Reputation: 1049
I have a H2 database. I want to count an average fuel usage regarding the data what i have been provided. The problem is that what i got is really messy. This is 1 car's fuel usage data.
This is some sample data:
| Amount | Date | Start (km) | End (km) |
+----------+------------+------------+----------+
| 35.5 | 2012-02-02 | 65000 | null |
| 36.7 | 2012-02-15 | null | 66520 |
| 44.5 | 2012-02-18 | null | null |
| 33.8 | 2012-02-22 | 67000 | null |
| 44.5 | 2013-01-22 | null | null |
To count the average fuel usage first I'm calculating the difference between the MIN(distance) and MAX(distance) to do so i have the following query:
SELECT
CASEWHEN((MAX(start)-MAX(end))>0, MAX(start), MAX(end))
-
IFNULL(MIN(start),0)
FROM fuel;
For the next step i would need to SUM(Amount)

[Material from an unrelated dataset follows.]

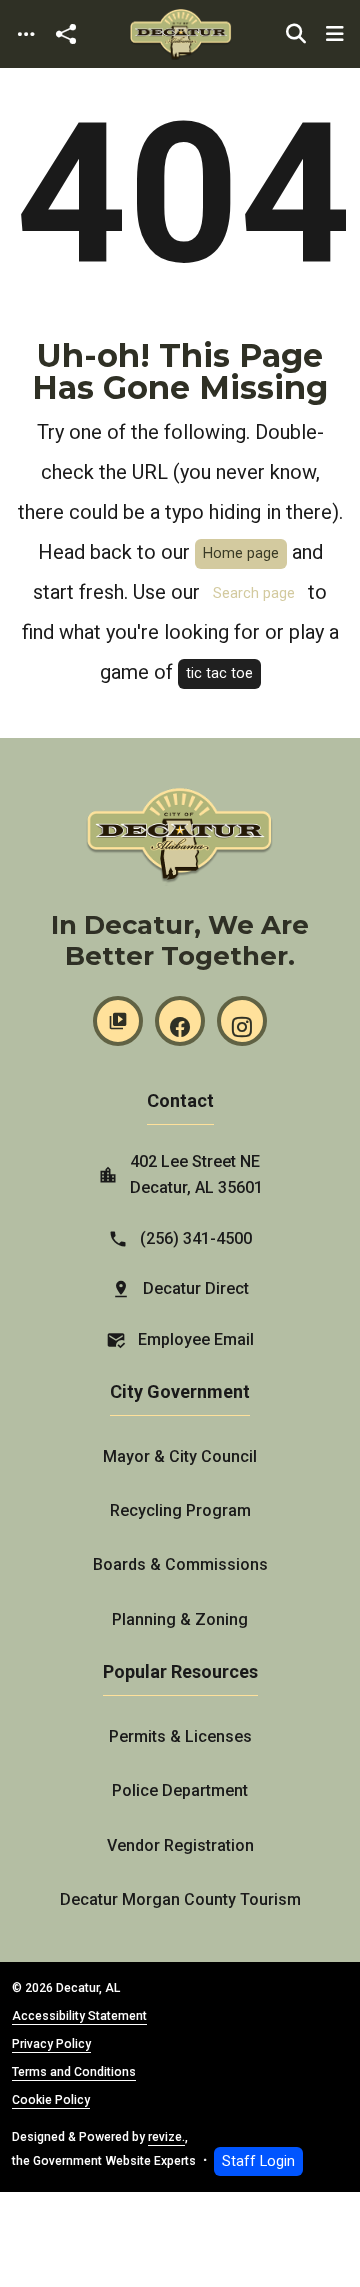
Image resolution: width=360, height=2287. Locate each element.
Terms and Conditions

, but how can i do that its only summing the rows between 67000 and 65000?
Any help is greatly appreciated.
Upvotes: 1
Views: 54
Reputation: 24470
I'd approach it like this:
SELECT SUM([amount]) / SUM([end] - [start]) AS AverageFuelUsage
FROM [fuel]
WHERE [amount] IS NOT NULL
AND [start] IS NOT NULL
AND [end] IS NOT NULL
NB: this excludes a lot of data (in your sample data, all of it) - however that's important.
If for all records you're missing at least one field you may be able to get away with the code below - but I don't devise it if you even 1% of your records have full data to work with.

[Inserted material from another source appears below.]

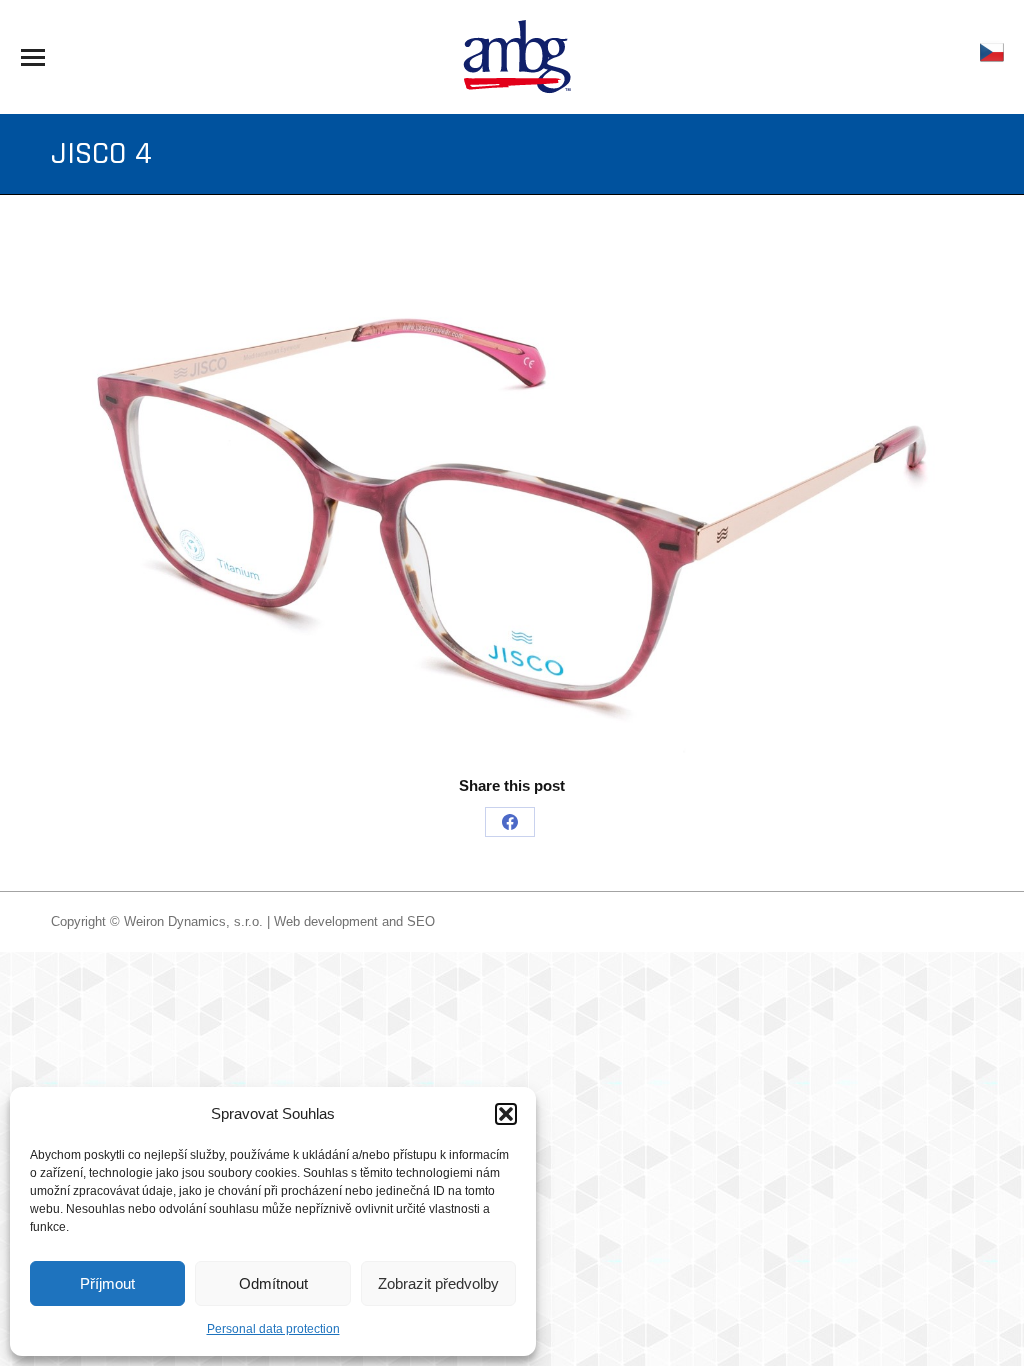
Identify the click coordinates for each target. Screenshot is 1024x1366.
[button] (506, 1114)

SELECT AVG([amount]) / ( AVG([end]) - AVG([start]) ) AS AverageFuelUsage
FROM [fuel]
The idea here is if we assume that on a large data set the data averages out (i.e. most people travel similar distances, with starting and ending readings also tending towards some average) we can work off the averages for each. I'm not a statistician and would treat any result this gave with a lot of suspicion, but if may be the best you can get if you have only bad data to work with and need a result.
Update
Per discussion in comments, if you've recorded every journey and all readings are for the same vehicle you can find the first value with a [start], the last value with an [end], calculate the overall distance travelled in all those journeys, then sum all of the fuel used en-route.
--ideally date is unique
--if not this tries to work out the sequence of journeys based on start/end odometer readings
--if they're both null and fall on the same day as the final [end] reading, assumes the null reading journey was prior to the [end] one
declare @fuel table ([amount] float, [date] date, [start] int, [end] int)
insert @fuel
values ( 35.5 , '2012-02-02' , 65000 , null )
,( 36.7 , '2012-02-15' , null , 66520 )
,( 44.5 , '2012-02-18' , null , null )
,( 33.8 , '2012-02-22' , 67000 , null )
,( 44.5 , '2013-01-22' , null , null )
select j1.[start]
, jn.[end]
, sum(f.[amount]) [amount]
, sum(f.[amount]) / (jn.[end] - j1.[start]) LitresPerKm
, (jn.[end] - j1.[start]) / sum(f.[amount]) kmsPerLitre
from
(
select top 1 [amount], [date], [start], [end]
from @fuel
where [start] is not null
order by [start]
) j1 --first journey
cross join
(
select top 1 [amount], [date], [start], [end]
from @fuel
where [end] is not null
order by [end] desc
) jn --last journey
inner join @fuel f
on f.[date] >= j1.[date]
and (f.[end] <= j1.[start] or f.[end] is null) --in case multiple journeys on the same day & this is before our first start
and f.[date] <= jn.[date]
and (f.start <= jn.[end] or f.[start] is null) --in case multiple journeys on the same day & this is after our last end
group by j1.[start],jn.[end]
Upvotes: 1